__Prompt__
Read through the data and report every line in which the word "Winmate" occurs.

__Records shown__
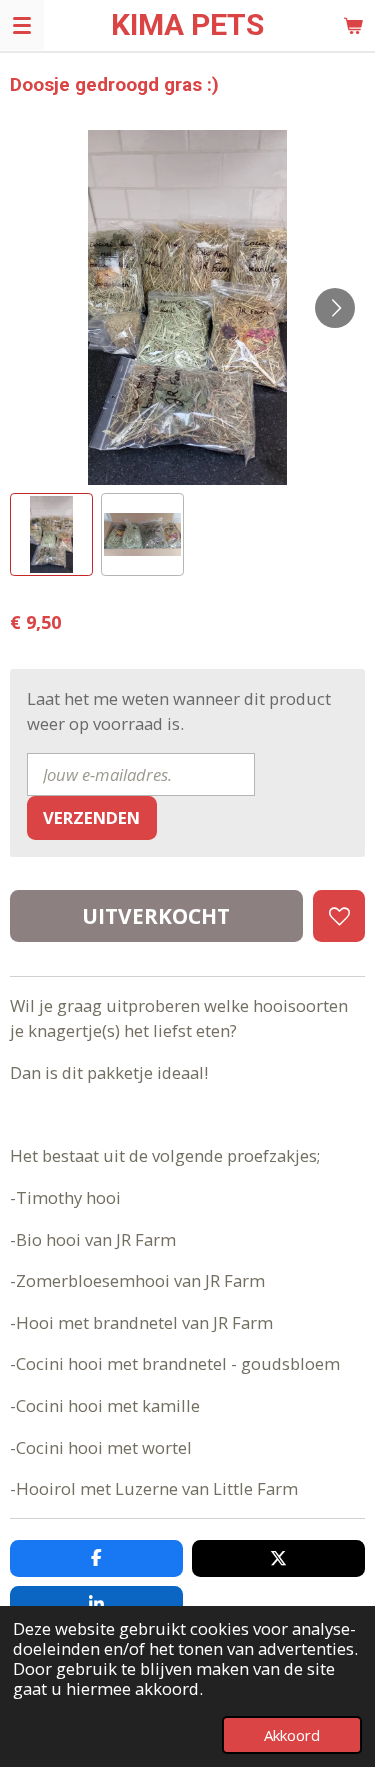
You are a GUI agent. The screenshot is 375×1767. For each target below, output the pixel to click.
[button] (51, 534)
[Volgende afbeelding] (335, 308)
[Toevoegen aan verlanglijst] (339, 916)
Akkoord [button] (292, 1735)
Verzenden (91, 817)
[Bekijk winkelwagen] (353, 25)
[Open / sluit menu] (22, 25)
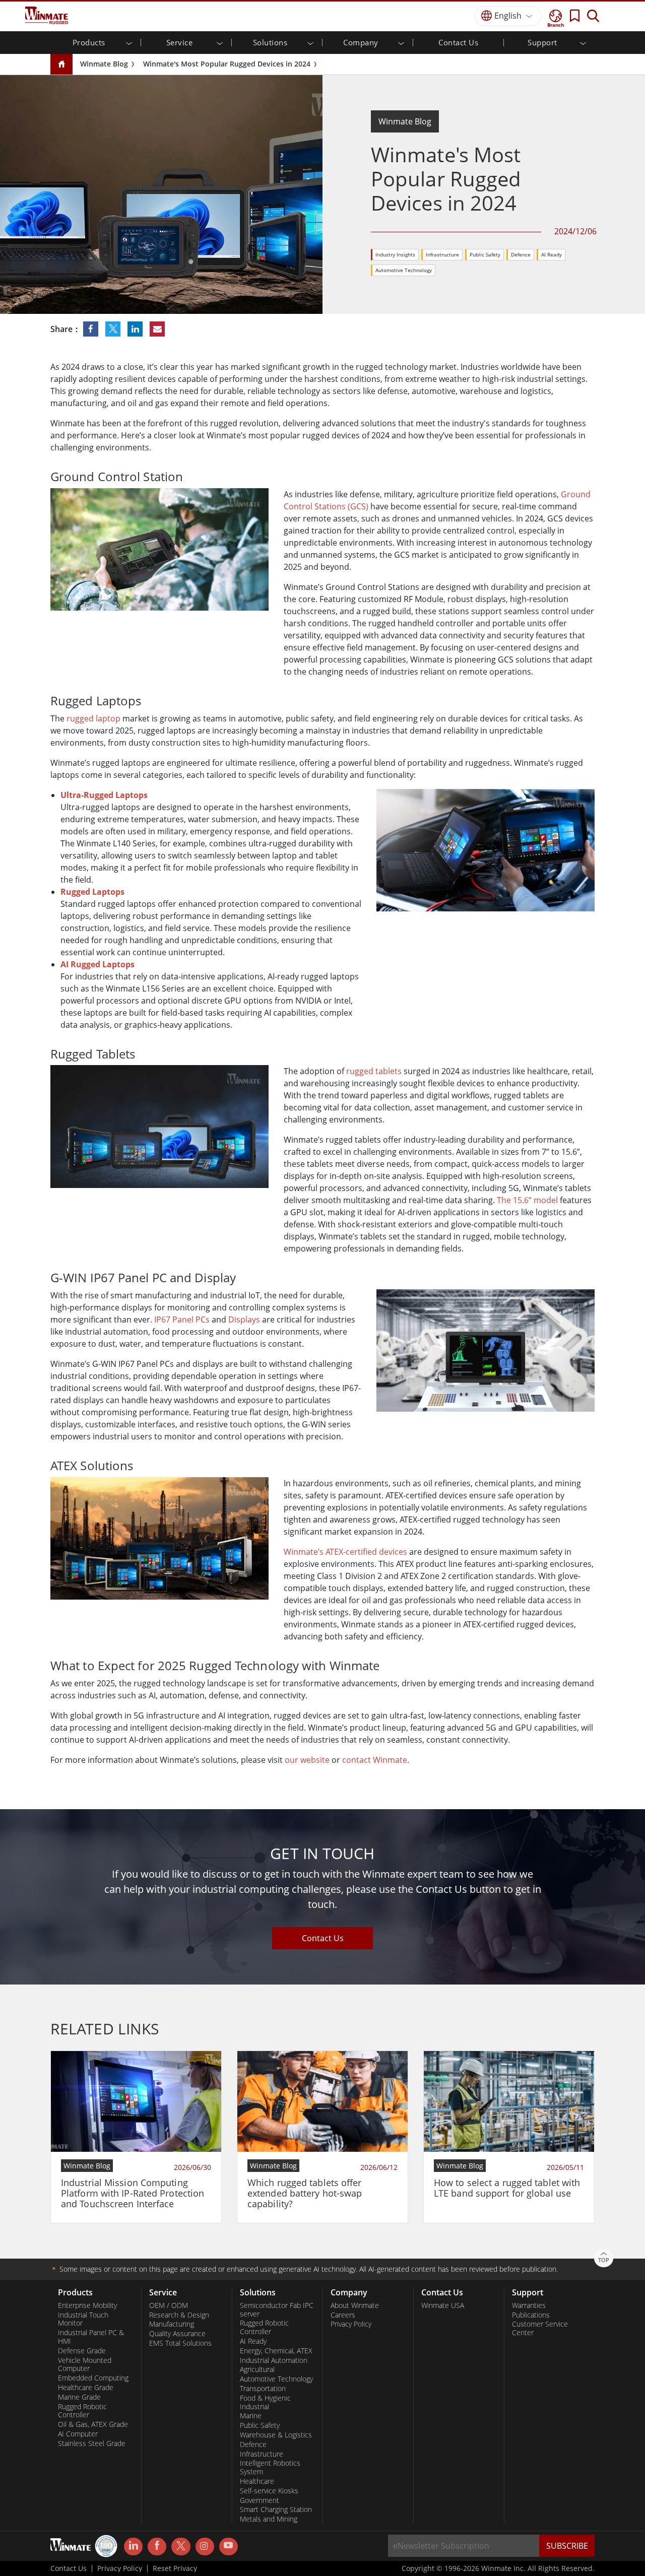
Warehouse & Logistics (276, 2434)
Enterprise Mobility (87, 2305)
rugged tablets (374, 1071)
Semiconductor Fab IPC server (276, 2310)
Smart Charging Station (276, 2509)
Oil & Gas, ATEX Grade (93, 2424)
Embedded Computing (93, 2378)
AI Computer (78, 2433)
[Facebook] (157, 2546)
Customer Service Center (540, 2328)
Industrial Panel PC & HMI (91, 2337)
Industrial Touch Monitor (83, 2319)
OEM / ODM (168, 2305)
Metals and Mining (268, 2519)
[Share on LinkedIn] (136, 329)
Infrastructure (442, 254)
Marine (251, 2415)
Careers (343, 2315)
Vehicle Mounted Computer (84, 2364)
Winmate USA (442, 2305)
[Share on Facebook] (91, 329)
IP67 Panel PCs (182, 1319)
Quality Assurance (177, 2333)
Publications (531, 2315)
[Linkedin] (133, 2546)
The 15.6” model (527, 1200)
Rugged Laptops (92, 891)
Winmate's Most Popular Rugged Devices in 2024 (226, 64)
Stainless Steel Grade (91, 2443)
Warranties (529, 2305)
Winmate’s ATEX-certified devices (345, 1551)
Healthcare (257, 2481)
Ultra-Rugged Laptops (104, 795)
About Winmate (355, 2305)
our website (307, 1759)
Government (259, 2500)
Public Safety (485, 254)
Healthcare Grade (85, 2387)
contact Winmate (374, 1759)
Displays (244, 1319)
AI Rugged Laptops (97, 964)
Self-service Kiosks (269, 2490)
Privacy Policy (351, 2324)
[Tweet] (113, 329)
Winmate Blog (104, 64)
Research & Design (179, 2315)
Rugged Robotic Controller (82, 2411)
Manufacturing (171, 2324)
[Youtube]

__Result__
Winmate USA (442, 2305)
Winmate's Most Popular Rugged Devices in 2024 (226, 64)
Winmate’s ATEX-certified devices (345, 1551)
About Winmate (355, 2305)
contact Winmate (374, 1759)
Winmate Blog (104, 64)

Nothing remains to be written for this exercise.